Aqueous Solution Structure at the Cleaved Mica Surface: Influence of K+, H3O+, and Cs+ Adsorption

Monte Carlo simulations of the interface between the cleaved surface of muscovite mica and aqueous solution containing K+, Cs+, and/or H3O+ ions compensating negative charge of muscovite and Cl- ions at ambient conditions are reported. Simulation results reveal that, in dependence on surface concentration, K+ is preferentially adsorbed above ditrigonal cavity centers or substituted tetrahedrons similar to 1.7 angstrom or similar to 2.15 angstrom from the surface, respectively, whereas Cs+ is preferentially adsorbed above ditrigonal cavity centers similar to 2.0-2.2 angstrom from the surface.
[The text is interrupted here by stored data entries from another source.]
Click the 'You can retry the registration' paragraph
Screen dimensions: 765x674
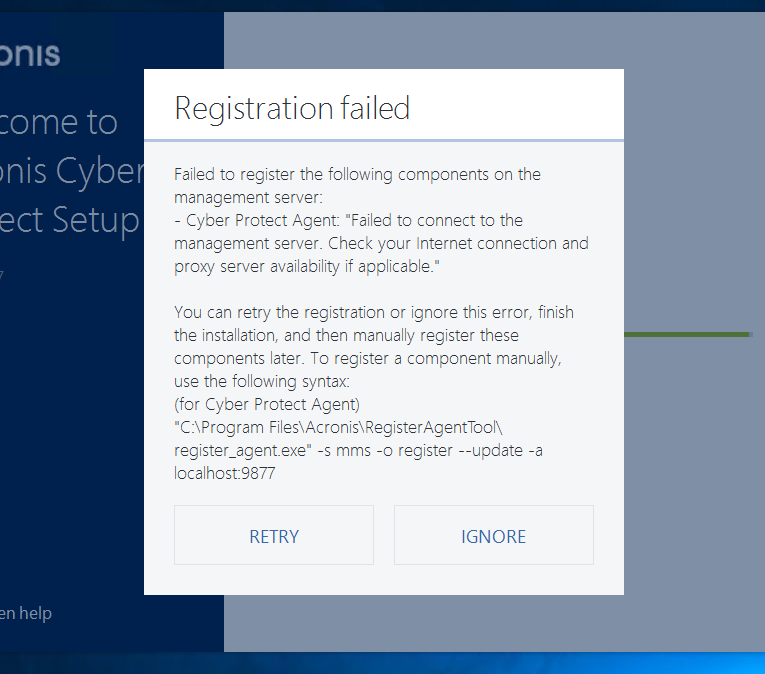coord(373,312)
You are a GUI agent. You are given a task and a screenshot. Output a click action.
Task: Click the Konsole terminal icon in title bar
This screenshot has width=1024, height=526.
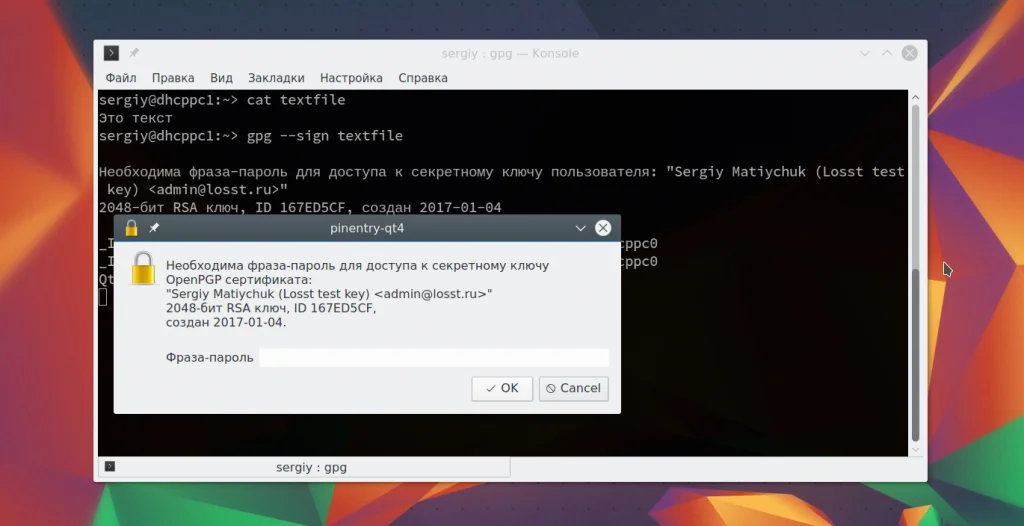[112, 53]
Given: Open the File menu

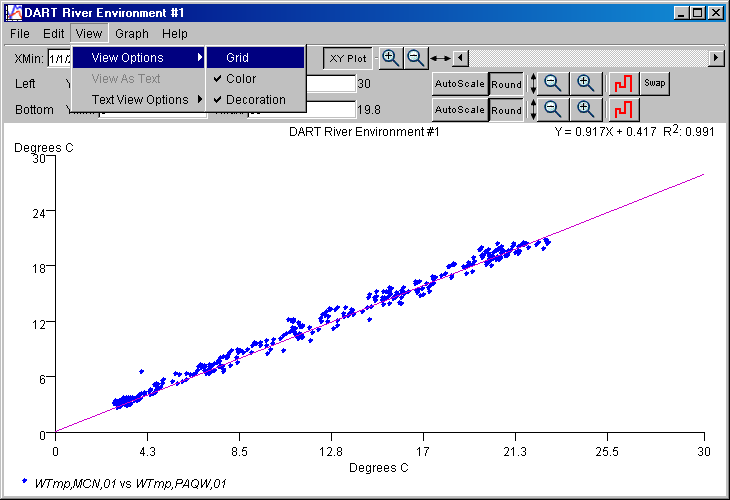Looking at the screenshot, I should tap(21, 34).
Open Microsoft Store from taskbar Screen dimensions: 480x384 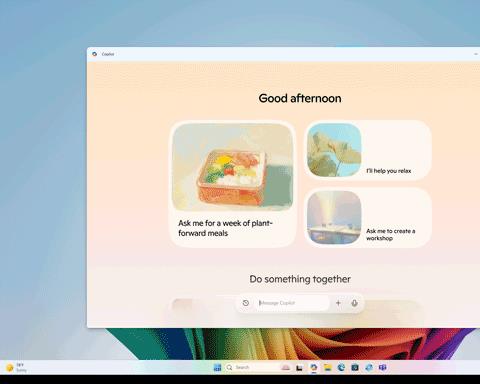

Adsorption of K+ and Cs+ in excess of the surface concentration compensating the negative charge of muscovite leads to a coadsorption of Cl- as an outer sphere complex on the solution side of the Stern layer. This study also suggests that H3O+ is the only species adsorbing as close as similar to 1.3 angstrom from the mica surface in contact with deionized water and contributing to the first adsorbed layer observed recently with X-ray reflectivity. On the basis of available experimental and the presented simulated electron density profiles, it is concluded that KCl (or CsCl) solution concentrations of 0.01 and 0.5 M in contact with muscovite result in an adsorption of 0-0.5 and 1-1.375 of K+ (or similar to 0.5 and similar to 1.25 of Cs+) ions per unit cell area, respectively.